> **Goal of the exercise**: Restate the records below word for word, leaving nothing out.

----

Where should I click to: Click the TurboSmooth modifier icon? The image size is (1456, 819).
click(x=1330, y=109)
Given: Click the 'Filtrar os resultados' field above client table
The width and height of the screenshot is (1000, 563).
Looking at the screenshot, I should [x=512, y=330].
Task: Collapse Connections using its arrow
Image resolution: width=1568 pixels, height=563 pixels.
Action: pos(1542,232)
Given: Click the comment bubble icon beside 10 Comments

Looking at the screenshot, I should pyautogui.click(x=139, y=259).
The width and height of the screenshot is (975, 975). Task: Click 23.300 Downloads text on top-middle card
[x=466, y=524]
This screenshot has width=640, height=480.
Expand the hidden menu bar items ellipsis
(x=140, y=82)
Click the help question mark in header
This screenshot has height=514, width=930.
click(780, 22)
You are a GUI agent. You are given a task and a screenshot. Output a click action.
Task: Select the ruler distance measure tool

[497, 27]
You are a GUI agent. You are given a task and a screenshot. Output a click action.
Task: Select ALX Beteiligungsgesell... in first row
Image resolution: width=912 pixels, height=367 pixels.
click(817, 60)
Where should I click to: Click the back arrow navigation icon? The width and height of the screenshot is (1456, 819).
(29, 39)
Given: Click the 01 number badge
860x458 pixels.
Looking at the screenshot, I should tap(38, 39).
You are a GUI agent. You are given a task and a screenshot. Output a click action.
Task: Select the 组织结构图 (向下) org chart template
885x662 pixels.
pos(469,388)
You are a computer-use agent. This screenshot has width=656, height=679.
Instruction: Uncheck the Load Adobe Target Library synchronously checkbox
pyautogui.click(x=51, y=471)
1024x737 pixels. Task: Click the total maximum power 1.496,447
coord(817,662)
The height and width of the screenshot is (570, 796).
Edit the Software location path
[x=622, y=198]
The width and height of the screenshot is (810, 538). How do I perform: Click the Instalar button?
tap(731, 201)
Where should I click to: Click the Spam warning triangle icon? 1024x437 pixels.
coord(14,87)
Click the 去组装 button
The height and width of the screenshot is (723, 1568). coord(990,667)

----

> **Expected answer**:
Where should I click to: Click the TurboSmooth modifier icon? The image size is (1456, 819).
click(x=1330, y=109)
Given: Click the 'Filtrar os resultados' field above client table
The width and height of the screenshot is (1000, 563).
Looking at the screenshot, I should [x=512, y=330].
Task: Collapse Connections using its arrow
Image resolution: width=1568 pixels, height=563 pixels.
Action: pos(1542,232)
Given: Click the comment bubble icon beside 10 Comments

Looking at the screenshot, I should pyautogui.click(x=139, y=259).
The width and height of the screenshot is (975, 975). Task: Click 23.300 Downloads text on top-middle card
[x=466, y=524]
This screenshot has width=640, height=480.
Expand the hidden menu bar items ellipsis
(x=140, y=82)
Click the help question mark in header
This screenshot has height=514, width=930.
click(780, 22)
You are a GUI agent. You are given a task and a screenshot. Output a click action.
Task: Select the ruler distance measure tool

[497, 27]
You are a GUI agent. You are given a task and a screenshot. Output a click action.
Task: Select ALX Beteiligungsgesell... in first row
Image resolution: width=912 pixels, height=367 pixels.
click(817, 60)
Where should I click to: Click the back arrow navigation icon? The width and height of the screenshot is (1456, 819).
(29, 39)
Given: Click the 01 number badge
860x458 pixels.
Looking at the screenshot, I should tap(38, 39).
You are a GUI agent. You are given a task and a screenshot. Output a click action.
Task: Select the 组织结构图 (向下) org chart template
885x662 pixels.
pos(469,388)
You are a computer-use agent. This screenshot has width=656, height=679.
Instruction: Uncheck the Load Adobe Target Library synchronously checkbox
pyautogui.click(x=51, y=471)
1024x737 pixels. Task: Click the total maximum power 1.496,447
coord(817,662)
The height and width of the screenshot is (570, 796).
Edit the Software location path
[x=622, y=198]
The width and height of the screenshot is (810, 538). How do I perform: Click the Instalar button?
tap(731, 201)
Where should I click to: Click the Spam warning triangle icon? 1024x437 pixels.
coord(14,87)
Click the 去组装 button
The height and width of the screenshot is (723, 1568). coord(990,667)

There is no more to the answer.